Guy Sitbon : L’empire de l’arabe

 Guy Sitbon : L’empire de l’arabe

(crédit photo :Marie Docher/Altopress/AFP)


Qui sont les Arabes ? Suffit-il de parler arabe pour être Arabe comme l’avançait Mouammar Kadhafi ? Le mot arabe est-il justement employé et pourquoi regroupe-t-il tant de pays ? Les Maghrébins sont-ils des Arabes ? Défrichons ces questions.


Plusieurs lecteurs m’ont interpellé sur la chute de cette chronique le mois dernier : “Les Arabes ne seront plus des Arabes en France”, avais-je conclu. Pourquoi seulement en France, m’ont-ils demandé, qui ironiquement, qui hargneusement. Les Maghrébins sont des Marocains, Tunisiens, Algériens, pas des Arabes. D’autres encore se sont inscrits en faux : on ne change d’identité ni subitement ni doucettement. L’empreinte incrustée à la naissance demeure indélébile. Si même le nom et la physionomie s’effacent, le sceau reste à jamais gravé dans la chair et dans l’âme. Arabes nous sommes, arabes nous ­serons, arabes nous voulons être. Mes détracteurs ne manquent pas de bon sens. Allons voir pourquoi.


 


Le visage ne fait pas le moine


On distingue, en France, les immigrés selon leur origine. Les ­Européens, les Américains, les “Blancs”, ne sont pas catalogués Blancs. On les dit Britanniques, Belges, Roumains… Leur figure ne les identifie pas, seule leur nationalité importe. Tous les autres, les non-Blancs, sont classifiés selon leur type : les Noirs, les Asiatiques et les Arabes. Les deux premiers, aucun doute sur leur appartenance. Mais les Arabes, je les vois dans une zone indécise. Moi qui en suis, qui ai passé l’essentiel de mon existence parmi eux, il m’arrive de les prendre pour des Blancs. Maghrébins, Syriens ou Egyptiens ne se discernent pas toujours à première vue. Le visage ne fait pas le moine. Avec le nom toute hésitation se dissipe. Si ces Arabes latinisaient leur prénom et patronyme, comme je l’ai fait, ils se fondraient dans la masse occidentale sans ambages.


Feu Mouammar Kadhafi, lors d’une de nos nombreuses rencontres, m’a proposé une définition : un Arabe est un arabophone né dans une famille et un milieu arabophone. Quelle que soit sa religion ou le pays dans lequel il a vu le jour. “La plupart sont musulmans, me rappelait-il, mais combien d’hérésies et de doctrines ­diverses parmi les fidèles de Mahomet, qu’Allah le bénisse et lui accorde le salut. A côté, on dénombre les dizaines de sectes chrétiennes en Egypte et en Orient. Elles ont concouru largement à l’irruption du ­nationalisme arabe. N’oublions pas vous, les Juifs, ­présents sur nos ­territoires un millénaire avant la poussée musulmane.” A écouter l’ex-leader libyen, l’affaire est entendue : la langue détermine l’Arabe.

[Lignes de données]
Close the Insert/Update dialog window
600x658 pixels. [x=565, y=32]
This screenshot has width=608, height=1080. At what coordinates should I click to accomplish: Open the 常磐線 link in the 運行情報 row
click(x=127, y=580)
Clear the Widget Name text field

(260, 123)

# Exercices:
- a) Dites si chaque affirmation concorde avec le texte cité, par oui ou par non, en citant exactement les mots qui tranchent : (i) en France, les immigrés européens sont désignés par leur nationalité ; (ii) selon Mouammar Kadhafi, c'est la religion qui fait l'Arabe ; (iii) la personne qui écrit a conservé son prénom et son patronyme d'origine.
- b) Recopiez sans rien changer tout ce qui va, dans le texte cité, de « On distingue, en » jusqu'à « occidentale sans ambages. ».

# Corrigé:
- a)
(i) Oui : « On les dit Britanniques, Belges, Roumains… Leur figure ne les identifie pas, seule leur nationalité importe. »
(ii) Non : « la langue détermine l’Arabe. »
(iii) Non : « Si ces Arabes latinisaient leur prénom et patronyme, comme je l’ai fait »

- b)
On distingue, en France, les immigrés selon leur origine. Les ­Européens, les Américains, les “Blancs”, ne sont pas catalogués Blancs. On les dit Britanniques, Belges, Roumains… Leur figure ne les identifie pas, seule leur nationalité importe. Tous les autres, les non-Blancs, sont classifiés selon leur type : les Noirs, les Asiatiques et les Arabes. Les deux premiers, aucun doute sur leur appartenance. Mais les Arabes, je les vois dans une zone indécise. Moi qui en suis, qui ai passé l’essentiel de mon existence parmi eux, il m’arrive de les prendre pour des Blancs. Maghrébins, Syriens ou Egyptiens ne se discernent pas toujours à première vue. Le visage ne fait pas le moine. Avec le nom toute hésitation se dissipe. Si ces Arabes latinisaient leur prénom et patronyme, comme je l’ai fait, ils se fondraient dans la masse occidentale sans ambages.